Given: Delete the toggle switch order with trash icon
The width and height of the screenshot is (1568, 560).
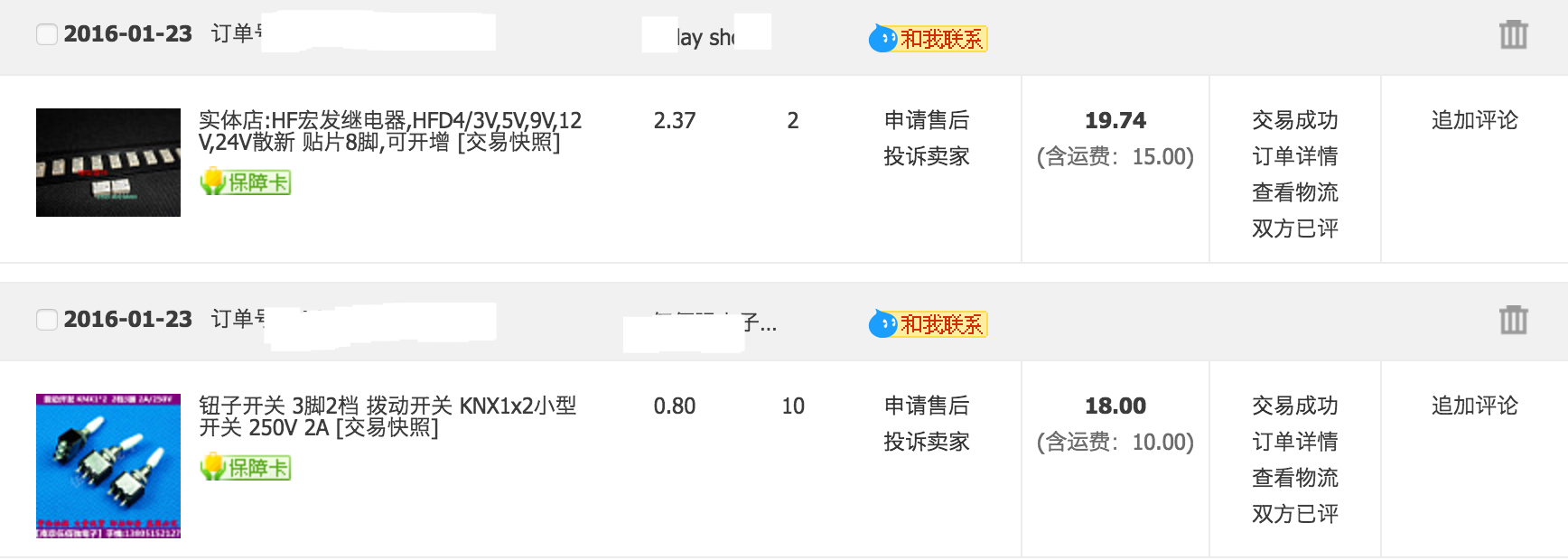Looking at the screenshot, I should (1513, 320).
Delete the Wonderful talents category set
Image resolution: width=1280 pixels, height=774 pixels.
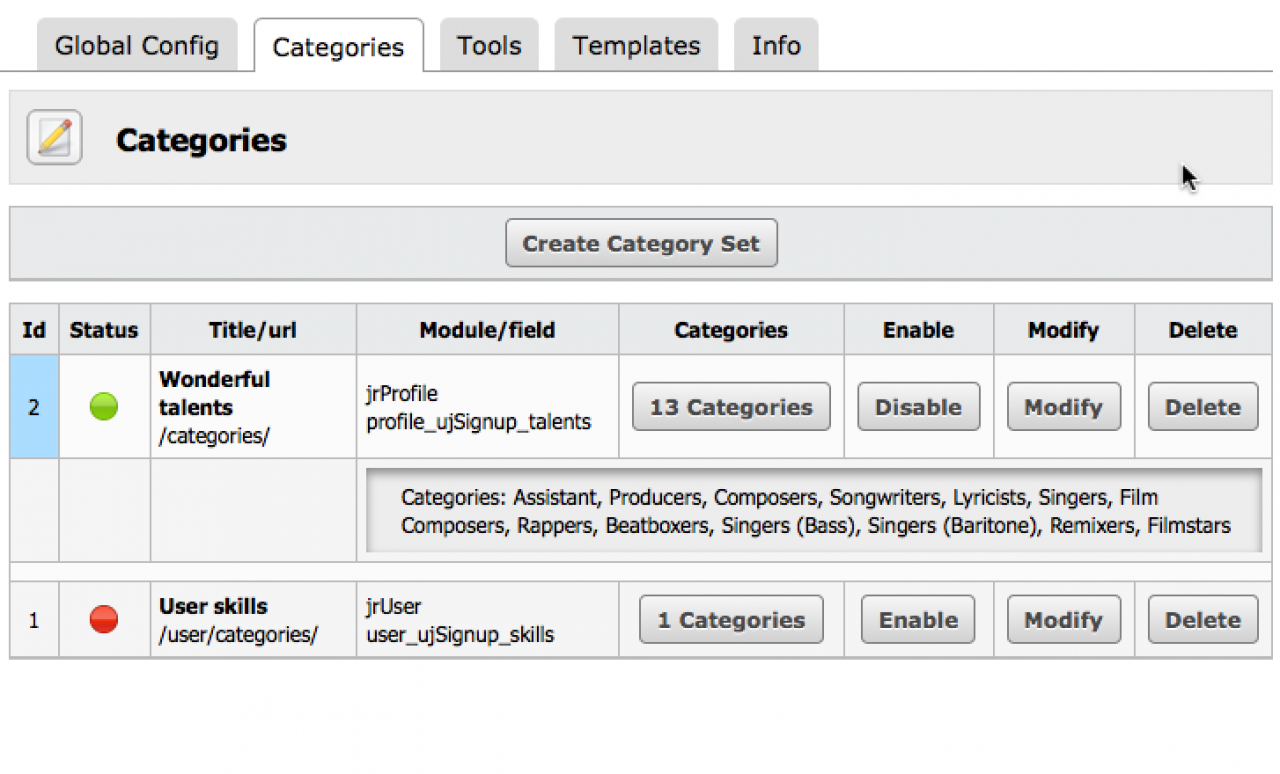click(x=1202, y=407)
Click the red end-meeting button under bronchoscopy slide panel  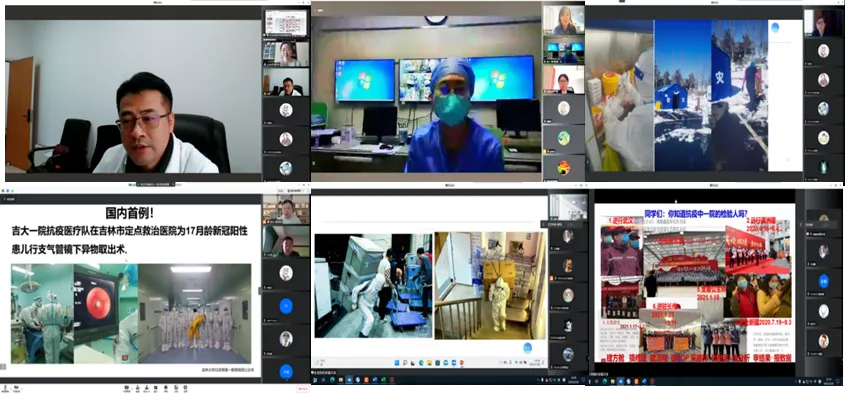(x=302, y=389)
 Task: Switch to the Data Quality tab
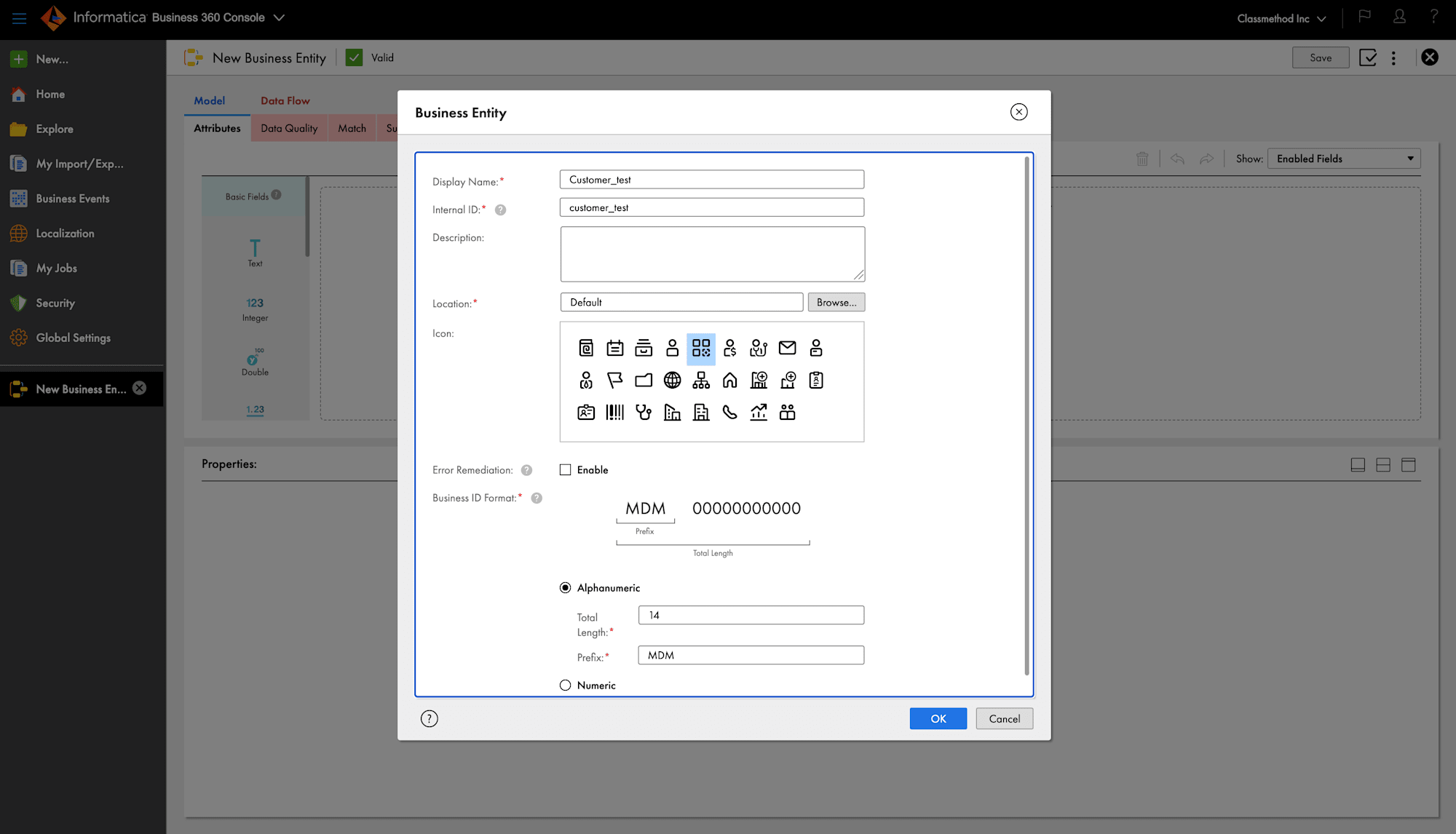pyautogui.click(x=289, y=128)
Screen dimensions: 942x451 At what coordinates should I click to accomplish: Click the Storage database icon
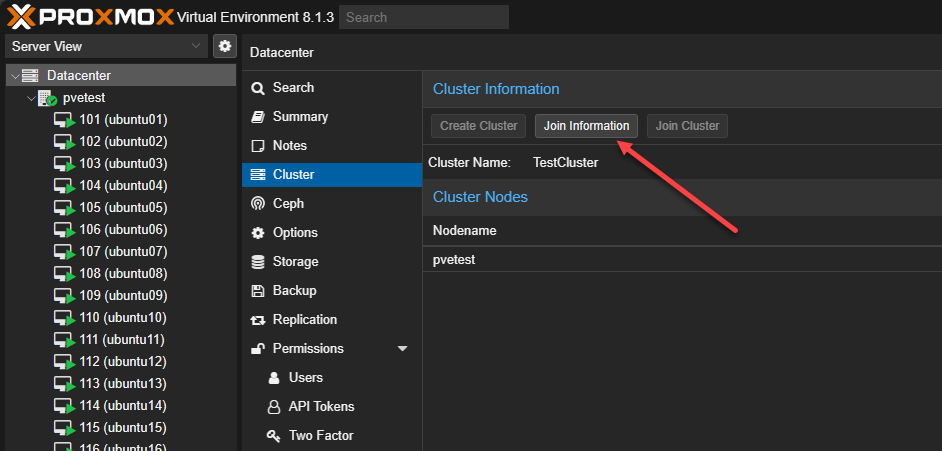(258, 262)
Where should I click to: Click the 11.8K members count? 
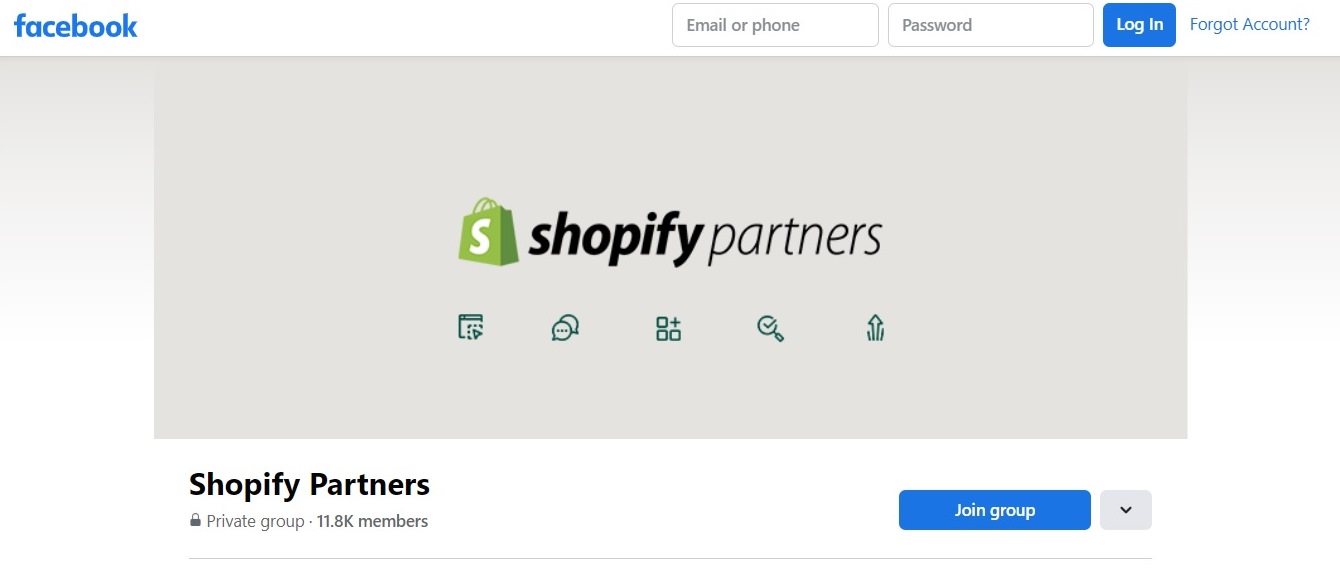pyautogui.click(x=372, y=521)
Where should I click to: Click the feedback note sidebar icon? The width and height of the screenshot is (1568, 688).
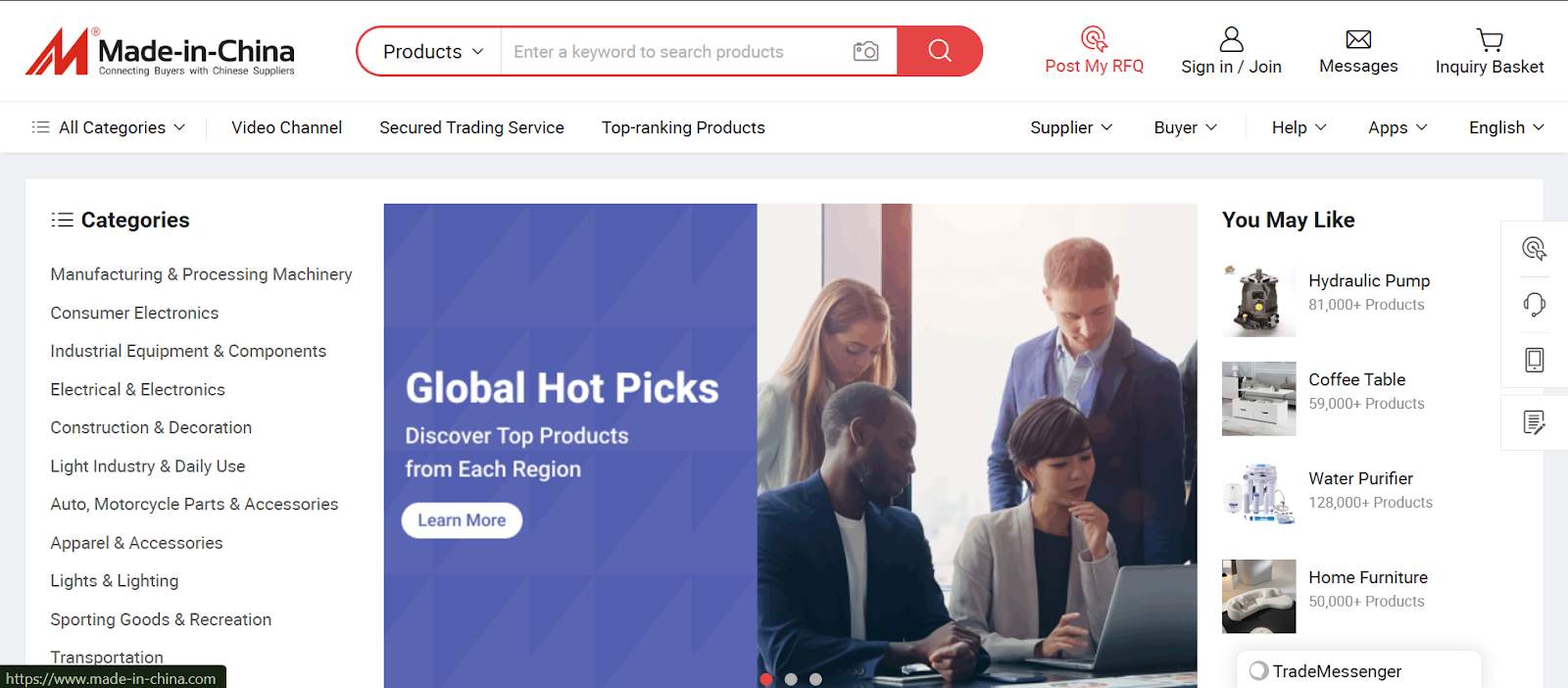click(x=1535, y=422)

■ ■ ■ ■ ■ ■ ■

◆ Task prompt
Please retype the lines from the one that contains "Task: Switch to the Data Quality tab" to the final line of the records, both included, exactly as written and without any pictures.

◆ Solution
 Task: Switch to the Data Quality tab
pyautogui.click(x=289, y=128)
Screen dimensions: 942x451 At what coordinates should I click to accomplish: Click the Storage database icon
(258, 262)
Where should I click to: Click the 11.8K members count? 
pyautogui.click(x=372, y=521)
Where should I click to: Click the feedback note sidebar icon? The width and height of the screenshot is (1568, 688).
click(x=1535, y=422)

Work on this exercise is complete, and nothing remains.